# Task directions
Copy the records below, from the line containing "Screen dimensions: 857x450" through the last line; leave out pictures.

# Data provided
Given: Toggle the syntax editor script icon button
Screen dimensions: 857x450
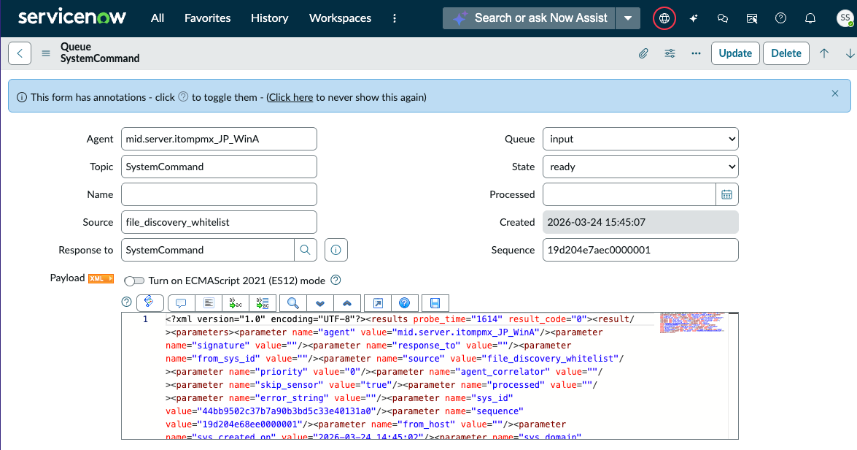Looking at the screenshot, I should tap(150, 302).
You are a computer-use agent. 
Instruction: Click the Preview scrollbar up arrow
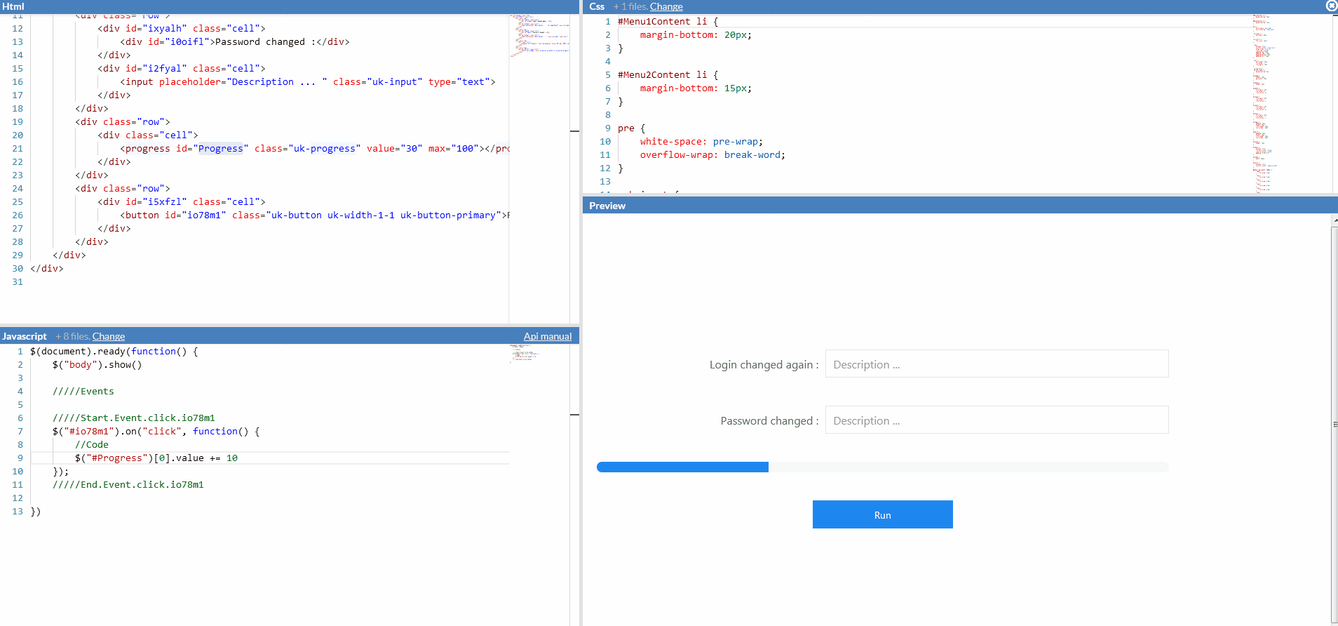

# Solution to this task
Screen dimensions: 857x450
Looking at the screenshot, I should tap(150, 302).
You are a computer-use agent. 
Instruction: Click the Preview scrollbar up arrow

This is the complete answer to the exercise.